Vos tâches:
(a) D'après l'extrait du document, chez quel éditeur le livre de Jean-Pierre Rioux a-t-il paru ?
(b) Dans l'extrait du document, recopiez à l'identique le passage qui s'ouvre sur les mots contenant "Ce culte de" et se termine par "même le contraire.".

C'est au risque de perdre la mémoire que nos sociétés croient s'exempter de la connaissance explicite de leur passé, montre Jean-Pierre Rioux.
La France perd la mémoire. Comment un pays démissionne de son histoire, par Jean-Pierre Rioux, Éditions Perrin, 2006, 228 pages, 16 euros.
La mémoire française fout le camp ! C'est le diagnostic sombre mais pourtant convaincant de Jean-Pierre Rioux. Dans notre monde de consommation, l'histoire et l'historien subissent une évolution de la demande sociale qu'« ils ne peuvent tenir pour recevable sous peine de se renier ». D'autant, ajoute l'auteur, que les politiques cèdent à cette « tyrannie du présent », ce présentisme ou encore cet « éternel présent » évoqué par Hobsbawm dans l'Âge des extrêmes, cette autre face de « la perte d'autonomie économique et monétaire du pays, du relâchement du lien social, de la montée de l'incivisme et de l'incivilité, et surtout la de poussée de l'individualisme hagard et du multiculturalisme ».
Quant au fameux devoir de mémoire, Jean-Pierre Rioux estime qu'il ne peut l'emporter sur la connaissance explicite de l'histoire et sur la raison qui fonde la citoyenneté. L'enseignant constate que « nul n'attend plus de la classe d'histoire qu'elle ait à connaître d'abord de l'intérêt général et du destin collectif ». Pourtant, faute de se situer dans le passé et de se projeter dans l'avenir, une société « s'immobilise puis entre en convulsions, avant d'agoniser ».
Ce culte de l'instant n'a pas toujours été au pays de Danton et de Robespierre. L'historien rappelle à juste titre que ceux qui refusèrent le combat politique instauré à la faveur de 1789 en France furent marginalisés. Et de citer l'Action française, l'extrême gauche comme l'extrême droite, le centrisme. Et de préciser que ce ne « fut pas le cas du Parti communiste, d'abord stalinisé avec application mais qui sut depuis 1935 et dans la Résistance chanter la Marseillaise pour réintégrer la communauté nationale en fier combattant ».
Qu'on partage ou non l'ensemble des conceptions de Jean-Pierre Rioux, on ne peut rester insensible à son appel au devoir d'intelligence qui consiste à faire comprendre un enjeu de taille : construire un récit historique n'est jamais se soumettre à une fatalité du passé. Les progressistes ont appris que c'est même le contraire.

Les données:
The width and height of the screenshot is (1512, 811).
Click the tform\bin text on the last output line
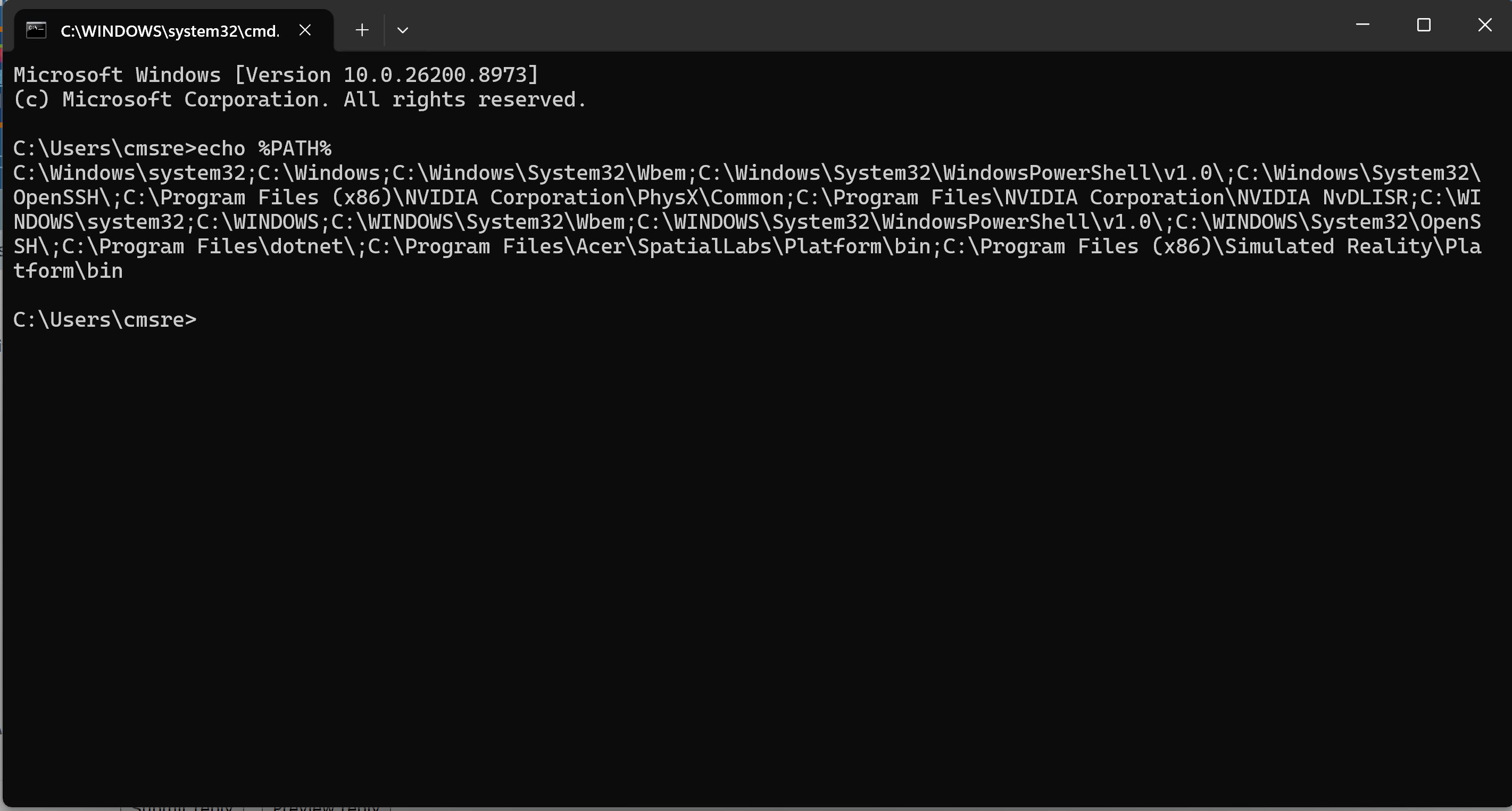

Réponses par tâche:
(a) Éditions Perrin

(b)
Ce culte de l'instant n'a pas toujours été au pays de Danton et de Robespierre. L'historien rappelle à juste titre que ceux qui refusèrent le combat politique instauré à la faveur de 1789 en France furent marginalisés. Et de citer l'Action française, l'extrême gauche comme l'extrême droite, le centrisme. Et de préciser que ce ne « fut pas le cas du Parti communiste, d'abord stalinisé avec application mais qui sut depuis 1935 et dans la Résistance chanter la Marseillaise pour réintégrer la communauté nationale en fier combattant ».
Qu'on partage ou non l'ensemble des conceptions de Jean-Pierre Rioux, on ne peut rester insensible à son appel au devoir d'intelligence qui consiste à faire comprendre un enjeu de taille : construire un récit historique n'est jamais se soumettre à une fatalité du passé. Les progressistes ont appris que c'est même le contraire.